Montréal
05:00 30 janvier 2021 | mise à jour le: 1 février 2021 à 10:13 temps de lecture: 3 minutes

Masques chirurgicaux: le casse-tête du recyclage

Masques chirurgicaux: le casse-tête du recyclage
Photo: Anouk Lebel/Métro MédiaCloé Desrochers s’inquiète des conséquences de jeter les masques à la poubelle.

Ce sera tout un casse-tête pour le Collège St-Jean-Vianney de se départir de la manière la plus écologique possible des deux masques chirurgicaux par jour que doivent porter ses élèves depuis le 18 janvier.

Deux masques par jour, 1280 élèves, cela fait plus de 12 800 masques chirurgicaux par semaine, sans compter ceux des quelque 150 membres du personnel.

Cloé Desrochers, élève de quatrième secondaire, comprend l’importance du port du masque pour la santé.

Elle craint néanmoins de voir les composés plastiques de tous ces masques bleus dans la nature, en plus des autres déchets.

«Ça me décourage de penser à ce qu’on va trouver dans les eaux, par terre et sur les plages», confie l’adolescente, membre du comité environnement de l’établissement d’enseignement privé situé à Rivière-des-Prairies.

«Si on a trouvé un vaccin en moins d’un an, je ne peux pas croire qu’on ne peut pas trouver une solution pour les masques», souligne-t-elle avec confiance.

«On n’a pas d’excuse, ça fait un an qu’on sait c’est quoi la COVID et qu’on y fait face. Maintenant, il faut penser à l’environnement.» – Cloé Desrochers, élève au Collège St-Jean-Vianney

À la recherche d’une solution

La direction du Collège cherche depuis l’automne une solution pour se départir des masques chirurgicaux.

«Il y a une certaine pression, des élèves et des parents», indique le directeur général, Éric Deguire.

Avec l’aide d’experts, il a évalué les possibilités offertes par quatre entreprises citées dans un document de Recyc-Québec envoyé aux écoles.

«Il n’y a rien d’idéal», déplore-t-il.

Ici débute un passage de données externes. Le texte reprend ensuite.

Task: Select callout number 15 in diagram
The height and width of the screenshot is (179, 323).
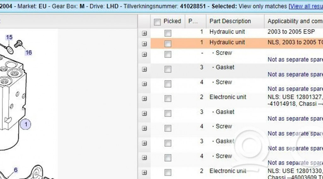Action: coord(9,37)
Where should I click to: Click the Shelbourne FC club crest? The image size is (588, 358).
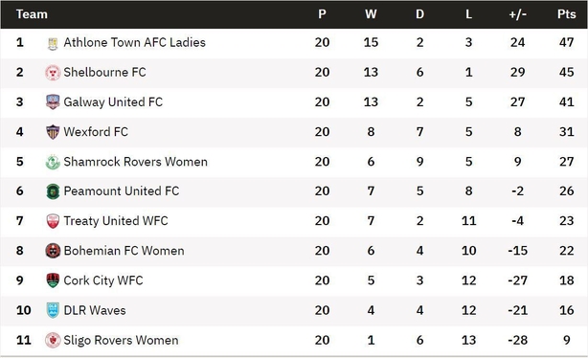pyautogui.click(x=53, y=73)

Deux de ces entreprises, MultiRecycle et Sanexen, font de la revalorisation énergétique, c’est-à-dire que les masques sont brûlés pour en faire du carburant alternatif.

La troisième, Medsup, sépare les matières les barrettes nasales, plastiques et élastiques. Certains matériaux sont envoyés dans des centres de tri, mais tous. «Les cordons sont entreposés, ils ne savent pas quoi faire avec», explique M. Deguire.

La quatrième, TerraCycle, avait déjà été exclue par le Collège à l’automne. Car une fois brûlés, les masques étaient acheminés en Illinois.

Le Collège attend les recommandations de Québec pour voir comment il disposera des masques à la fin de l’année scolaire.

«On va les entreposer dans des boîtes en attendant», mentionne M. Deguire.

Pas conçus pour être recyclés

Il en coûterait environ 50 000$ pour 1500 élèves pour le traitement des masques, selon Recyc-Québec.

Le ministère de l’Éducation a évoqué que les coûts encourus par les écoles seraient remboursés.

Le Front commun québécois pour une gestion écologique des déchets estime qu’il s’agit d’une très mauvaise façon d’investir l’argent public.

C’est qu’à ce jour, aucune entreprise québécoise ne propose une solution plus écologique que l’enfouissement, selon le directeur général, Karel Ménard.

«Les masques bleus qu’on donne dans les écoles, ce ne sont pas des masques qui ont été conçus pour être recyclés», fait-il remarquer.

Selon lui, le gouvernement aurait pu évaluer d’autres options que commander des milliers de masques jetables, notamment développer un couvre-visage réutilisable homologué par la Santé publique.